Tomcat - quick, easy Servlet hosting
Overall Satisfaction with Apache Tomcat
Apache Tomcat served as the Servlet Container for any web-based applications written in Java. It was used throughout the organization for a number of different products.
Pros
- Apache Tomcat is easy to install and get rolling quickly with a basic single-application deployment
- Tomcat provides a lot of fine-grained configuration around administrator permissions, and security in a multi-app environment
- Tomcat's management API actually makes it pretty easy to manage automatic code updates and self-updating code
Cons
- As an apache product, it would be nice to automate the common install/configuration/deployment of httpd alongside Tomcat, where httpd serves static files and only passes control to Tomcat in the case that a servlet needs to be invoked.

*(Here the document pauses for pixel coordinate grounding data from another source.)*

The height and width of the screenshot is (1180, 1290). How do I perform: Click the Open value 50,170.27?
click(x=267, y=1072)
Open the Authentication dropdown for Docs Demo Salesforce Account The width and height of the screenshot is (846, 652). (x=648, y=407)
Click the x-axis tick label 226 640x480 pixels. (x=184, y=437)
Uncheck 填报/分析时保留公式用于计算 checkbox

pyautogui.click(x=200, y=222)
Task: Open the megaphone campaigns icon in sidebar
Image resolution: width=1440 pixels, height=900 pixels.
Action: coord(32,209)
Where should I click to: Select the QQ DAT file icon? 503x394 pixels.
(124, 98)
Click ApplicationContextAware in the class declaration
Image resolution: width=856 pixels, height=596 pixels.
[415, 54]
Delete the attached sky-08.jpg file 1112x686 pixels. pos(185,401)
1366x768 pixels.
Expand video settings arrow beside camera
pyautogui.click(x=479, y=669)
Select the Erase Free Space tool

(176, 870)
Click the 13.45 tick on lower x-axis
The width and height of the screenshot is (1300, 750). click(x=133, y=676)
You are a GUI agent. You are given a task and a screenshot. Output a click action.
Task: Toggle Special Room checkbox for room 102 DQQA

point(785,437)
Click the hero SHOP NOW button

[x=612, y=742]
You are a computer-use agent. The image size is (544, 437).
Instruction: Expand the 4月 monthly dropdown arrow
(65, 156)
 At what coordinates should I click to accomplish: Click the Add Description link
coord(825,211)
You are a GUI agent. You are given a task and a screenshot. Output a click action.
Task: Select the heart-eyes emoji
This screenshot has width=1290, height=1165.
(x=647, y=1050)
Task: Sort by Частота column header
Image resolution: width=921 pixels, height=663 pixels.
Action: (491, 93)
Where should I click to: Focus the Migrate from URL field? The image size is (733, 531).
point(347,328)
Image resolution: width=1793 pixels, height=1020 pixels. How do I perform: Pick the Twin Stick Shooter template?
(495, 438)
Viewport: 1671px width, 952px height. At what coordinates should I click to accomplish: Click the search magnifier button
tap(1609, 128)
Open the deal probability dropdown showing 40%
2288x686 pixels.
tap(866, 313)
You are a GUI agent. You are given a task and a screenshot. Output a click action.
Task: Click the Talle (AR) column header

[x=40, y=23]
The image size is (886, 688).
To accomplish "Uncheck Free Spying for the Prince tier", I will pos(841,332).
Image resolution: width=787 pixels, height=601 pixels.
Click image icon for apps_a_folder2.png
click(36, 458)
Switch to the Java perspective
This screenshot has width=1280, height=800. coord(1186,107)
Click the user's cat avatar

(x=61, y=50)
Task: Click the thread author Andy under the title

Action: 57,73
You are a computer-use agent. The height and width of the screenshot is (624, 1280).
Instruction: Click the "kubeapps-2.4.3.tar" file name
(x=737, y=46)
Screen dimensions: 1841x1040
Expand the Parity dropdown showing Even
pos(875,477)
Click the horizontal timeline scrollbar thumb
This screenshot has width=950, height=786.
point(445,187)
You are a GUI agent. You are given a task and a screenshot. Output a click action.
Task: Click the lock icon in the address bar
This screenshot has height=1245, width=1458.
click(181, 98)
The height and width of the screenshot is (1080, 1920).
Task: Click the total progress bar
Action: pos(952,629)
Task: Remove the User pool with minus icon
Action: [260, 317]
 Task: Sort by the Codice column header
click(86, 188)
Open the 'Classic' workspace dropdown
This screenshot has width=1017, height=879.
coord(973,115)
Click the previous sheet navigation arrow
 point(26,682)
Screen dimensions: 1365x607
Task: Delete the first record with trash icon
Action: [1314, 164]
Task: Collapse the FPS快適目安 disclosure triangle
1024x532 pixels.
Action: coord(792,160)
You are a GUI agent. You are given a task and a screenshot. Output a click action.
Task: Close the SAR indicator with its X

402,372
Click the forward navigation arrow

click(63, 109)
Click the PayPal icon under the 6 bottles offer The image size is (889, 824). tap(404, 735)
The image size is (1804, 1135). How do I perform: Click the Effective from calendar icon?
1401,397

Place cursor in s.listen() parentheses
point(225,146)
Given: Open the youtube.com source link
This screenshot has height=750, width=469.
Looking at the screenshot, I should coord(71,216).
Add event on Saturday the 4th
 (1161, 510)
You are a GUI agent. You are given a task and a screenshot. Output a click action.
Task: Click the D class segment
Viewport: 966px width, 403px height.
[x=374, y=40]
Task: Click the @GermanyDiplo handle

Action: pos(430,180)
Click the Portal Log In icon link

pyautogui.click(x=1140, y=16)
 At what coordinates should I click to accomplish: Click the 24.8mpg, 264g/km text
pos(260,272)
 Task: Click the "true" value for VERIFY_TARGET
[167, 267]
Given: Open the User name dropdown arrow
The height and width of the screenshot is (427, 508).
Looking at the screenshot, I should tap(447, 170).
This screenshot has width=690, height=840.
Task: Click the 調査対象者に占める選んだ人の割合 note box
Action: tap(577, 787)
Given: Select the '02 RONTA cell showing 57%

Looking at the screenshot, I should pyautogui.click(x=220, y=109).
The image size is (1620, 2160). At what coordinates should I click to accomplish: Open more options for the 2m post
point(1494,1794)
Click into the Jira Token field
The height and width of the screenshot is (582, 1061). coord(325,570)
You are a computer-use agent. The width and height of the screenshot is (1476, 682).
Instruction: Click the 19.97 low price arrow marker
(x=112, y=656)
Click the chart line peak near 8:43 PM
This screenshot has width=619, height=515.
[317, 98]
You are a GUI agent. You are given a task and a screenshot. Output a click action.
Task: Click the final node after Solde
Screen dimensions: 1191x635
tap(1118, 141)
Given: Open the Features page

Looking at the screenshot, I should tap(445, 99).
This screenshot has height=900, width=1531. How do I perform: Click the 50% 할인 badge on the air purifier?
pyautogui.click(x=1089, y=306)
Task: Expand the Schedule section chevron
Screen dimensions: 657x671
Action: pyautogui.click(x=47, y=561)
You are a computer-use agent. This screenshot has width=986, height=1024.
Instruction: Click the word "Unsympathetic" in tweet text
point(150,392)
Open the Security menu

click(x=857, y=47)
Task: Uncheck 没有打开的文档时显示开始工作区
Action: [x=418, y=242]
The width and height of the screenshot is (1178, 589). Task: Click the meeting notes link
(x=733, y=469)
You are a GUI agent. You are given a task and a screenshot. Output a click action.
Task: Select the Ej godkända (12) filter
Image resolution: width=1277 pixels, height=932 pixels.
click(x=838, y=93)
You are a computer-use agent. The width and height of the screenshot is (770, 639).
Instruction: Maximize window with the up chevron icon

- Another nice-to-have would be the ability to, at installation time, specify the jar/war/folder that should be served from ROOT, rather than having the management interface be the default.
- Apache Tomcat made auto-updating a fairly straightforward process, allowing us to easily implement continuous integration and delivery to the customer.
GlassFish seemed to be fairly comparable in terms of easy of configuration and deployment, but we didn't do any side-by-side performance comparisons. Tomcat was better-known by the team, has more online forum support, and met the requirements of our project. Tomcat is fairly easy to deploy and forget, and then focus on developing the actual web application itself.